Birçoğumuz farkında
olmadan saf bir bebek olarak geldiğimiz dünyada sırtımızda her geçen gün
ağırlaşan bir küfe taşımaya başlıyoruz. Geçen hafif kambur durduğumu gören bir
doktor bana “Sen sorunlarını çözmek yerine ‘aman umurumda değil’ deyip arkaya
atıyorsun ancak bunların hepsi sırtındaki o küfede toplanarak hayata karşı dik
durmanı engelliyor” demişti. Defne’nin de yaşadığı bunun ta kendisiydi! Belki
herhangi bir sır olsaydı iç rahatlığıyla açıklardı ama karşısında keskin
düşünceleri olan bir buz şelalesi olduğundan kaybetme korkusuyla sırtındaki
yükün ağırlaşmasına izin vermişti. Hiç kendisine uygun bir hareket olmadığını
bile bile...

O da farkındaydı bambaşka
biri olmaya başladığını. Her ne kadar Serdar, Ömer’e “Benim ağabey olarak iki çift söz söylemem gerekir aslında. Hani
‘Defnemize iyi bak’ falan diye. Ama sen o kadar güzel seviyorsun ki; öyle iyi
geliyorsun ki; gözünde şimdiye kadar görmediğim bir parıltı görüyorum. Halinde,
tavrında. Senleyken çok mutlu görüyorum. Gözüm hiç arkada değil. Siz
iyileştiriyorsunuz birbirinizi. Hep de böyle devam edin.” diyerek Defne’nin ne kadar mutlu olduğunu
görse de, her boş anında sakladığı sırrı düşünerek o mutluluğa perde indiğini
biz biliyoruz. Özellikle de dede olayından sonra Neriman’a “Sizin yüzünüzden yalancının biri oldum çıktım. Ömer’e oyun oynayıp
duruyorum. Ben böyle biri değilim, tamam mı? Ben böyle olmak istemiyorum. Tek
bir istediğim bir şey var: o da Ömer ile sakin huzurlu hayat. Ama yok illa bir
dalavere, illa bir sahtekarlık. Gerçekten sizin yüzünüzden kendimden nefret
ediyorum. Ben böyle bir hayat yaşamak istemiyorum. Ben sevdiği adamı üzen kıran
ondan uzak duran bir insan olmak istiyorum.” sarf ettiği sözlerle bunu bir
kere daha ifşa etmişti.
-------------------------
- Verilen görev 1: Defne hakkındaki yazıda "Birçoğumuz farkında" sözlerinden "bile bile..." sözlerine kadar olan her şeyi aynen yazın.
- Verilen görev 2:
Defne hakkındaki yazıya göre şu soruları yanıtlayın:
(a) Doktor, yazıyı yazanı nasıl dururken görmüştü?
(b) Serdar, Ömer'e iki çift söz söylemesi gerektiğini hangi sıfatla belirtiyor?
(c) Defne, yalancı olduğuna dair sözleri Neriman'a hangi olaydan sonra söyledi?
- Verilen görev 3: Defne hakkındaki yazının bundan sonraki kısmını yazın.
Ekteki malzemeye başvurmanız gerekmiyor.

Veri öğeleri:
-------------------------
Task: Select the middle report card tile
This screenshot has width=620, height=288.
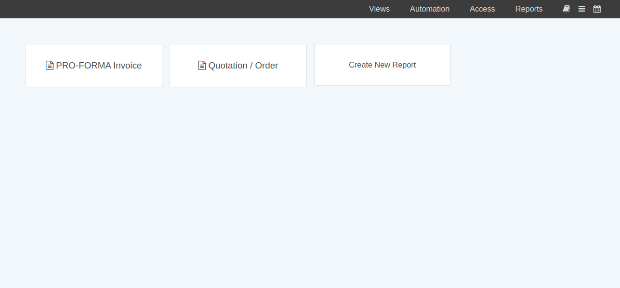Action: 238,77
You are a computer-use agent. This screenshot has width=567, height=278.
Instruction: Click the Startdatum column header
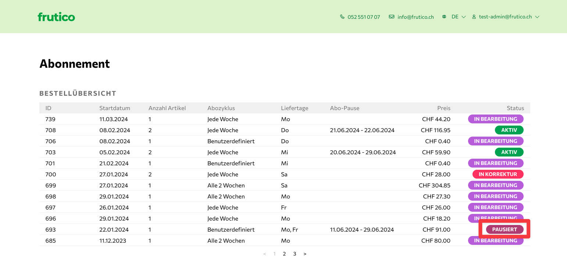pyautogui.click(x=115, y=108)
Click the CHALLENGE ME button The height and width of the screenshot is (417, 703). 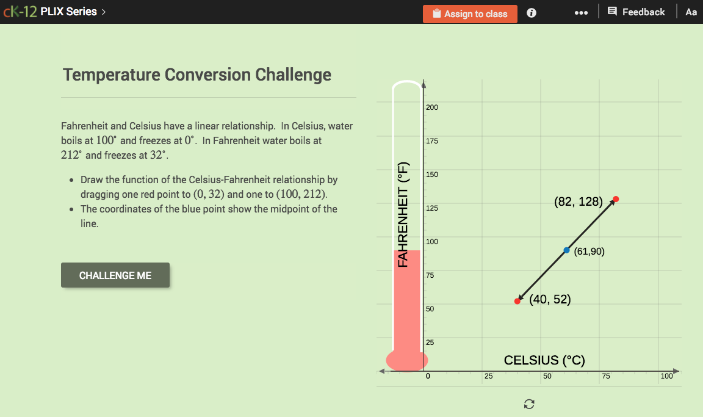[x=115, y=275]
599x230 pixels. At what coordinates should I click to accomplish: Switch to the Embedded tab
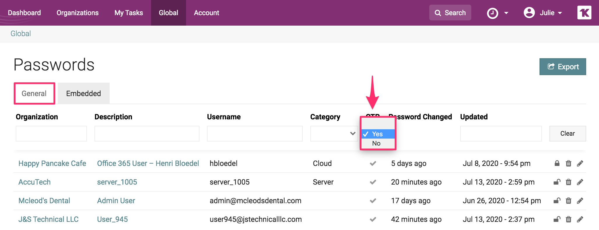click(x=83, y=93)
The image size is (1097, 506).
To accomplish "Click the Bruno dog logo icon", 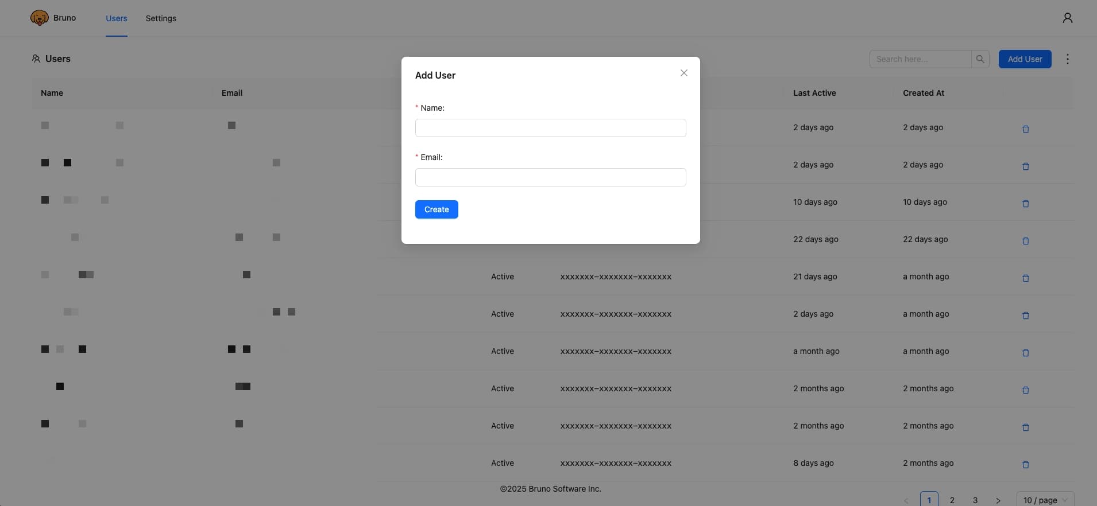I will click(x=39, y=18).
-------------------------
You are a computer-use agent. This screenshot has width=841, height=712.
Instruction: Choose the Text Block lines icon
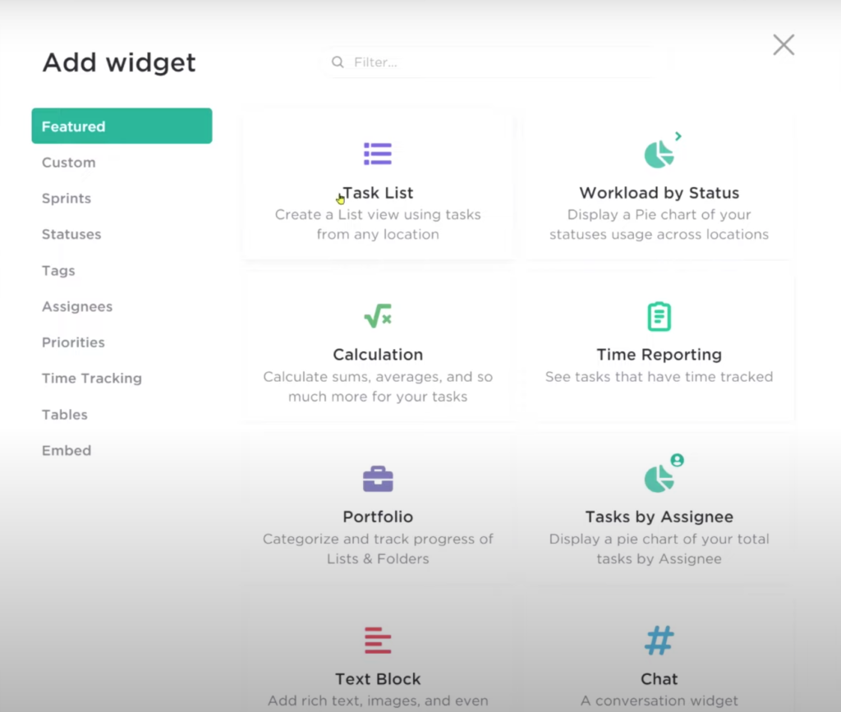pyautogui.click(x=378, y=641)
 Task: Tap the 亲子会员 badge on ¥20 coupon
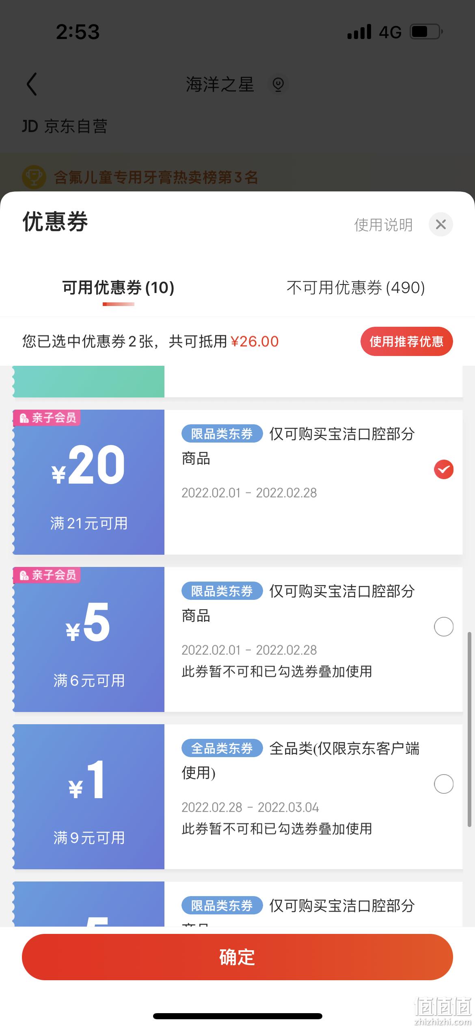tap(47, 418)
-------------------------
- Alıştırma çıktısı 1:
Birçoğumuz farkında
olmadan saf bir bebek olarak geldiğimiz dünyada sırtımızda her geçen gün
ağırlaşan bir küfe taşımaya başlıyoruz. Geçen hafif kambur durduğumu gören bir
doktor bana “Sen sorunlarını çözmek yerine ‘aman umurumda değil’ deyip arkaya
atıyorsun ancak bunların hepsi sırtındaki o küfede toplanarak hayata karşı dik
durmanı engelliyor” demişti. Defne’nin de yaşadığı bunun ta kendisiydi! Belki
herhangi bir sır olsaydı iç rahatlığıyla açıklardı ama karşısında keskin
düşünceleri olan bir buz şelalesi olduğundan kaybetme korkusuyla sırtındaki
yükün ağırlaşmasına izin vermişti. Hiç kendisine uygun bir hareket olmadığını
bile bile...

- Alıştırma çıktısı 2:
(a) Hafif kambur dururken.
(b) Ağabey olarak.
(c) Dede olayından sonra.

- Alıştırma çıktısı 3:
Ama işte o korku, tüm
yaşananlara yaşanmışlıklara rağmen Defne’nin kafasında 52 bölüm sonra hala “Söylemeyeyim diyorum. Atlatamayabiliriz
bunu. Ne bileyim belki yıllar sonra, o kadar yaşanmışlıktan sonra belki de
sorun olmaktan çıkar daha kolay atlatabiliriz.” düşüncesi yaratıyordu.
Vicdanı onu sürekli dürterken, korkusu ise engel oluyordu ona. Neredeyse tüm
yazılarımda yazarım aslında Defne’nin boşuna korktuğunu, Ömer’e kendi bir gün
anlatırsa Ömer’in onu en azından başta kızsa da sonra kolayca affedeceğini
hatta bu sırrın dikenlerinin aslında çoktan yok olduğunu... Ancak bizim
gördüklerimizi ne yazık ki Defne görmüyordu. Ben sırrın çıkmasından ne kadar az
korkuyorsam, o da benim aksime ödü kopuyordu çıktığı zaman yaşanacaklardan. Bu
nedenle de sırtındaki küfe ağırlaşarak düğün gününe kadar geldi çattı.

İtiraf ediyorum sırrın bu
bölüm çıkmasını istemiyordum. Ama bu Ömer’in vereceği tepkiden korktuğum için
değil, beraber yaşadıkları bir anı artık doyasıya yaşamaya hakkettikleri
içindi. Kendimi de düşündüğümden değil. Ömer ne tepki verecek diye öyle
böğrümde bir öküzle oturmayacağım bütün yaz, çünkü bu aşkın her şeyi
aşabileceğinden de eminim. Ama işte yine de istememiştim. Ancak o vicdan öyle
bir anda gelip kendini belli eder ki, o anda anlarsın bazen bazı şeyler için
doğru zaman olmadığını bu bölüm bunu bir kere daha anladım. Hani Şükrü abi
demişti ya, “Ömer beyi paramparça
etmeyecek bir anda söyle” diye. Öyle bir an yoktu aslında. Bu gerçek er ya
da geç çıktığında paramparça edecekti.
Yazının başında da
söylediğim gibi herkesin kendi hayat hikayesini yazar. Defne de hayatının
aşkıyla tertemiz “bir” olacakları bir geleceğe hazırlanırken kendi vicdanıyla
en beklenmedik anda karşı karşıya kaldı. “Bu kadar zaman bekledikten sonra
düğün gününde tam da yürürken mi bunu yaptın Defne?” demek gelirdi içimden ama
kızamadım. Kaybetme korkusuyla vicdanı arasında verdiği savaşta sevdiği erkeğe
verdiği değerin kazanmasına da şaşırmadım. Eğer bir kadın karşısında ona düğün günü
“Bundan sonra hayatımız böyle olacak.
Bütün bu kalabalık dağıldıktan sonra biz kalacağız, ikimiz. Hayatımız boyunca
birlikte olacağız. Aynı günü, aynı geceyi, aynı ömrü paylaşacağız birlikte.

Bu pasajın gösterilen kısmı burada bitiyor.